News sources have confirmed that John Paul Stevens will retire as an associate justice of the Supreme Court of the United States this summer.
Stevens, 89, is the second oldest and will retire as among the longest-serving justices in the Court's history, having been nominated by President Ford in 1975 to fill the vacancy left by the retirement of William O. Douglas. He is generally regarded as the leader of the Court's liberal wing over the past fifteen years, yet as Jeffrey Rosen wrote in a September 2007 profile of Stevens,
In criminal-law and death-penalty cases, Stevens has voted against the government and in favor of the individual more frequently than any other sitting justice. He files more dissents and separate opinions than any of his colleagues. He is the court’s most outspoken defender of the need for judicial oversight of executive power. And in recent years, he has written majority opinions in two of the most important cases ruling against the Bush administration’s treatment of suspected enemy combatants in the war on terror....

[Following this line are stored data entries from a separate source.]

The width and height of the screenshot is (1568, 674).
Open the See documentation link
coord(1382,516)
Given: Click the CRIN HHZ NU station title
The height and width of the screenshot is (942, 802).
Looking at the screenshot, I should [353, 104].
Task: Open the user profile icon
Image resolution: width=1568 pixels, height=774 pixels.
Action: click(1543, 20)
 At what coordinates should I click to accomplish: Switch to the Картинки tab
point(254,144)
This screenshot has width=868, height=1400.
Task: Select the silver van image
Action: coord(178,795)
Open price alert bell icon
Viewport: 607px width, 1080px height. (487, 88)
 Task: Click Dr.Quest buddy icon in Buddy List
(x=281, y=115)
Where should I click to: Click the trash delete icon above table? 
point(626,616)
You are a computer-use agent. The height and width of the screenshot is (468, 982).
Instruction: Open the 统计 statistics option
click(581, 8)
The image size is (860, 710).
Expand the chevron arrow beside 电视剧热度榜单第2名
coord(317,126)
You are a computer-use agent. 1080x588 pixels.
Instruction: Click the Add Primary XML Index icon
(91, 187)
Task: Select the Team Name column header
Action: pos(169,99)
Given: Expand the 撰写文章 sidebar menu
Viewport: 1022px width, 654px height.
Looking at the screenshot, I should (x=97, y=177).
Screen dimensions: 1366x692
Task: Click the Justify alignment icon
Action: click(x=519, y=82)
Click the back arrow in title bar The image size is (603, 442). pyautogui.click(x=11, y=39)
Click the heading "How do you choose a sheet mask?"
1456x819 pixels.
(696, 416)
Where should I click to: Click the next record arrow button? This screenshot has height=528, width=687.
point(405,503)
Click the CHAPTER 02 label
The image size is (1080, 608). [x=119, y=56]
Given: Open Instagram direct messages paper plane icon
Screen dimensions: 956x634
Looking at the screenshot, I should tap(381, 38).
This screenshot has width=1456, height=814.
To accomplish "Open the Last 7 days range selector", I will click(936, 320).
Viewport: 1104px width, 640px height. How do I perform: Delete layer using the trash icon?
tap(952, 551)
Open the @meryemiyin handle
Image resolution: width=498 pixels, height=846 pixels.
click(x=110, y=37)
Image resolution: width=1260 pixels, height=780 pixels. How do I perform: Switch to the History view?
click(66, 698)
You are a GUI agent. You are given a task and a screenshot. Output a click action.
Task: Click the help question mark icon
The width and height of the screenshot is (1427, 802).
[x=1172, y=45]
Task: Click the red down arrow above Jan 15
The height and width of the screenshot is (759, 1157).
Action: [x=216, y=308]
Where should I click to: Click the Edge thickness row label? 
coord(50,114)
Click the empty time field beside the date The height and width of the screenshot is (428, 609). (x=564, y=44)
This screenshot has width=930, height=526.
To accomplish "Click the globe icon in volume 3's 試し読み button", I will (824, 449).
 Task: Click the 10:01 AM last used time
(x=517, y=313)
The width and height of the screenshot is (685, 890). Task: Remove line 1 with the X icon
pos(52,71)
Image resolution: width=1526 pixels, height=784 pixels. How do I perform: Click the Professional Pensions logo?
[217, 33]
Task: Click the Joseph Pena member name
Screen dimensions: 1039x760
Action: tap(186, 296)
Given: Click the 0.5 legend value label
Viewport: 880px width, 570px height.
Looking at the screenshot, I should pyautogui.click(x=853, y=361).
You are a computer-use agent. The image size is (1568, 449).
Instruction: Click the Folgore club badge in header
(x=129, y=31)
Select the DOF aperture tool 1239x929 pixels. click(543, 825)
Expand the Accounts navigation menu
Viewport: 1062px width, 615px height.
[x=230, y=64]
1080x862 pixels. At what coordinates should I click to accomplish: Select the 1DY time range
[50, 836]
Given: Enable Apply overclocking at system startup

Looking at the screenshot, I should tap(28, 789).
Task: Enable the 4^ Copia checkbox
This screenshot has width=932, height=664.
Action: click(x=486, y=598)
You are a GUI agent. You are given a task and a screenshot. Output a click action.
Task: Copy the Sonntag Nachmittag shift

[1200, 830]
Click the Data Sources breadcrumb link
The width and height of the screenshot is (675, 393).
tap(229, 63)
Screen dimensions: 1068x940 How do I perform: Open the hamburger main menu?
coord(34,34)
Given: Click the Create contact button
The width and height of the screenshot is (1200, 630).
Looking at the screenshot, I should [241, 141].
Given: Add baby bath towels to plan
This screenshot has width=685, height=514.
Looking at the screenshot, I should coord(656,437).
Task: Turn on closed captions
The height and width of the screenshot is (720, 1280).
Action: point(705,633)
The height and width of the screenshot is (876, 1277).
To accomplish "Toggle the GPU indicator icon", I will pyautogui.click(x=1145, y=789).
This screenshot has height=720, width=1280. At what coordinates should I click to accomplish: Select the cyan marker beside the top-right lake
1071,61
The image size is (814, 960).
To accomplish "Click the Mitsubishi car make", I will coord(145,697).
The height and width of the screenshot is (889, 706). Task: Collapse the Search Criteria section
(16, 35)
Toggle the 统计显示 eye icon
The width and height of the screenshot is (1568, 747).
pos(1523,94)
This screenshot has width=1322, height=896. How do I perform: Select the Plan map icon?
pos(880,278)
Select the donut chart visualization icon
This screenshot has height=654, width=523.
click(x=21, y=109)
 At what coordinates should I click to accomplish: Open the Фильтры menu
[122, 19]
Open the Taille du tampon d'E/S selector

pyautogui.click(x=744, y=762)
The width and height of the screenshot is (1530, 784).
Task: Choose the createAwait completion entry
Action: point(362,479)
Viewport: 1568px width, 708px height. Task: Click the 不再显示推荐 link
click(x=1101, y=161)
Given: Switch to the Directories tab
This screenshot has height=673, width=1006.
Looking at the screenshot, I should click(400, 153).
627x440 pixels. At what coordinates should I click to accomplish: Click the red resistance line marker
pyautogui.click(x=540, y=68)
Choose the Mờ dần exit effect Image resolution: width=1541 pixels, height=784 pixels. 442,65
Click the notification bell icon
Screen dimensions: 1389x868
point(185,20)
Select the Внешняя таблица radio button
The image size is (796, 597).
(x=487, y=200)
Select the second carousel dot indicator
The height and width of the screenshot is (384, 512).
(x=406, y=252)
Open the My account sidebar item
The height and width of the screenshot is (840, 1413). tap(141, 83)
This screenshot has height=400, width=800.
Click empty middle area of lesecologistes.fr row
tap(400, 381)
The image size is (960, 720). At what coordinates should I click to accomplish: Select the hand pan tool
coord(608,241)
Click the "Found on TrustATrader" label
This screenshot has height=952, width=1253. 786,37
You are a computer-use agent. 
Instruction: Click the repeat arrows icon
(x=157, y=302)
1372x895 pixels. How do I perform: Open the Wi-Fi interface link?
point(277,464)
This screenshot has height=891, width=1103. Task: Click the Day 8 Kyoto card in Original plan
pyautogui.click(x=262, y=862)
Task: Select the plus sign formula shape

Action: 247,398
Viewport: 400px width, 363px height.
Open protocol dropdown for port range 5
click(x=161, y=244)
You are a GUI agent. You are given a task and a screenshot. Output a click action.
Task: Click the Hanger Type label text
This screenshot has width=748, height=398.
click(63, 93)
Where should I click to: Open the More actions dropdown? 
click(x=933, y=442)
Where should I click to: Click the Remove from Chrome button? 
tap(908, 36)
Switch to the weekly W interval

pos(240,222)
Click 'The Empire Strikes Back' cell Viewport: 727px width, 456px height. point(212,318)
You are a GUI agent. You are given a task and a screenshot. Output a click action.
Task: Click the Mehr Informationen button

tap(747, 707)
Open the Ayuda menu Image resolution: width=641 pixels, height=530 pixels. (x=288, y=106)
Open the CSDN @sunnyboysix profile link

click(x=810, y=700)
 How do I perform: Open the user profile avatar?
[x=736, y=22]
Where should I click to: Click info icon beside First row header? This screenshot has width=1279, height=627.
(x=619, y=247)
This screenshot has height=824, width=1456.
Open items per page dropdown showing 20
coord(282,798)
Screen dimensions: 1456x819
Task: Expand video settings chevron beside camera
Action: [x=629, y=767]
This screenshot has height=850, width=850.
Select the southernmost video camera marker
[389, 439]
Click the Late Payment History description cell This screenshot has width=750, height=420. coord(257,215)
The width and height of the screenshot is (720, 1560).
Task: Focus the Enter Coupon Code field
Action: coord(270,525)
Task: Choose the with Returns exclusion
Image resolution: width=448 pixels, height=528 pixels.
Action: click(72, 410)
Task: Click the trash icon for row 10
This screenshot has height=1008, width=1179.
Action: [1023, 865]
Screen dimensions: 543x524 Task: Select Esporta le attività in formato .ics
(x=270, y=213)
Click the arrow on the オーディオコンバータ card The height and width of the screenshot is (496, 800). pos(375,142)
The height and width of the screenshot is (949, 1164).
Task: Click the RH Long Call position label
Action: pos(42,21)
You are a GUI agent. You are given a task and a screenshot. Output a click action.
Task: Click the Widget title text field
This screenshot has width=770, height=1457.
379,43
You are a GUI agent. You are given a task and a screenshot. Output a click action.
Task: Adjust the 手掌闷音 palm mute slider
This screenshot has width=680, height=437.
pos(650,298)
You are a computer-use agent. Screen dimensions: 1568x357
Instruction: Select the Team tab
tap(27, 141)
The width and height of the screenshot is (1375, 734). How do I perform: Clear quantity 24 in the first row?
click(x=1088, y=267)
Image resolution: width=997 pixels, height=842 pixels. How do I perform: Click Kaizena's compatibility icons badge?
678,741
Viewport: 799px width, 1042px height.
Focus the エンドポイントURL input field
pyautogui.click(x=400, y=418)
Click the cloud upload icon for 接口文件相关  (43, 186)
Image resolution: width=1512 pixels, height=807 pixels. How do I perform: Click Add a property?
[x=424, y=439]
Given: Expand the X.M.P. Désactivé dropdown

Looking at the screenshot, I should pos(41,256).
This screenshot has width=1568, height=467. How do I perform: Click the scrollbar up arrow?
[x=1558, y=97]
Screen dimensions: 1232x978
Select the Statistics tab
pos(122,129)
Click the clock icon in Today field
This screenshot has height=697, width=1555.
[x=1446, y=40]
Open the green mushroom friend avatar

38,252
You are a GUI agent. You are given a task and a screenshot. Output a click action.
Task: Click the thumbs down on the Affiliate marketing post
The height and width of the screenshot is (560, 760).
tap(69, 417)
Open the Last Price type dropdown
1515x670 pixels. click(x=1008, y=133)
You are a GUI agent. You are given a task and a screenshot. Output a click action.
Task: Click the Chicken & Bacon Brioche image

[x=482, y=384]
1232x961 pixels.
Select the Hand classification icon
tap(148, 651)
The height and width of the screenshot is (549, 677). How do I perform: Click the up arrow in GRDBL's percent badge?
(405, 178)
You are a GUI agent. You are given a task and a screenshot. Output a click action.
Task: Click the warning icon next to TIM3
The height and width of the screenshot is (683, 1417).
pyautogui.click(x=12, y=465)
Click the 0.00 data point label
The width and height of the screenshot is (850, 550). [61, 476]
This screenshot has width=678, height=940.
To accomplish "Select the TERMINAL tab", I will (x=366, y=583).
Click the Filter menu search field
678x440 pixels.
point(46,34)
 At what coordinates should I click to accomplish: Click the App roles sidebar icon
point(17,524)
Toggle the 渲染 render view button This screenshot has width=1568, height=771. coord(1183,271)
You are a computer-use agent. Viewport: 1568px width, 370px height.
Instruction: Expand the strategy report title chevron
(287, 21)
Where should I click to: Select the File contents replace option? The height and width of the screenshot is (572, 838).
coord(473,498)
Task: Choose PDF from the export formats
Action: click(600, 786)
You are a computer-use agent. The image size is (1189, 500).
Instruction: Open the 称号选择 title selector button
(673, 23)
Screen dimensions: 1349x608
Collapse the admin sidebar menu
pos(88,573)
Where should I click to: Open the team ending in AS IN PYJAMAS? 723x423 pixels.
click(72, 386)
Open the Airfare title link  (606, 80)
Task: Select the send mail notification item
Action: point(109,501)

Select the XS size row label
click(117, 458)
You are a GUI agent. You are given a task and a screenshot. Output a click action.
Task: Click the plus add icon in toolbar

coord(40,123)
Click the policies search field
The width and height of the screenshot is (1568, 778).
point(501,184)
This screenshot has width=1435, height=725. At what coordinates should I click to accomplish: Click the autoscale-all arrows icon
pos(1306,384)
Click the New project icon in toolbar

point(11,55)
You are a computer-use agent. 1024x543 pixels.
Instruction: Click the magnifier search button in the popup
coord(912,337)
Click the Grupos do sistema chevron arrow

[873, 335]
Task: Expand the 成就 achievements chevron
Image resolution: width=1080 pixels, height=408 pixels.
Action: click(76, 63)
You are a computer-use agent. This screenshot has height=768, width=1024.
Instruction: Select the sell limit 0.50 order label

Stevens, however, is an improbable liberal icon. "I don’t think of myself as a liberal at all," he told me during a recent interview in his chambers, laughing and shaking his head. "I think as part of my general politics, I’m pretty darn conservative." Stevens said that his views haven’t changed since 1975, when as a moderate Republican he was appointed by President Gerald Ford to the Supreme Court. Stevens’s judicial hero is Potter Stewart, the Republican centrist, whom Stevens has said he admires more than all of the other justices with whom he has served. He considers himself a "judicial conservative," he said, and only appears liberal today because he has been surrounded by increasingly conservative colleagues. "Including myself," he said, "every judge who’s been appointed to the court since Lewis Powell" — nominated by Richard Nixon in 1971 — "has been more conservative than his or her predecessor. Except maybe Justice Ginsburg. That’s bound to have an effect on the court."
Buzz in the legal community suggests that the leading candidates to replace Justice Stevens will include solicitor general Elena Kagan, Judge Diane Wood (7th Cir.) and Judge Merrick Garland (D.C. Cir.)
I don't intend to speculate on such things to today, but rather simply thank Justice Stevens for his service to our country -- service which began on December 6, 1941, when at the age of 21 he enlisted in the Navy and joined its intelligence service, earning a Bronze Star for his cryptography work which helped break the Japanese codes.
Thank you, Justice Stevens, and may you enjoy your retirement for many years to come.
For more discussion, see the anti bigot's diary. -- BarbinMD
added: TPM has the official resignation letter. Of note, he announces he's retiring now to have a successor "confirmed well in advance of the Court's next Term," and unlike Justice O'Connor (who agreed to stay on the Court until a replacement was confirmed), Justice Stevens will step down "the next day after the Court rises for the summer recess this year."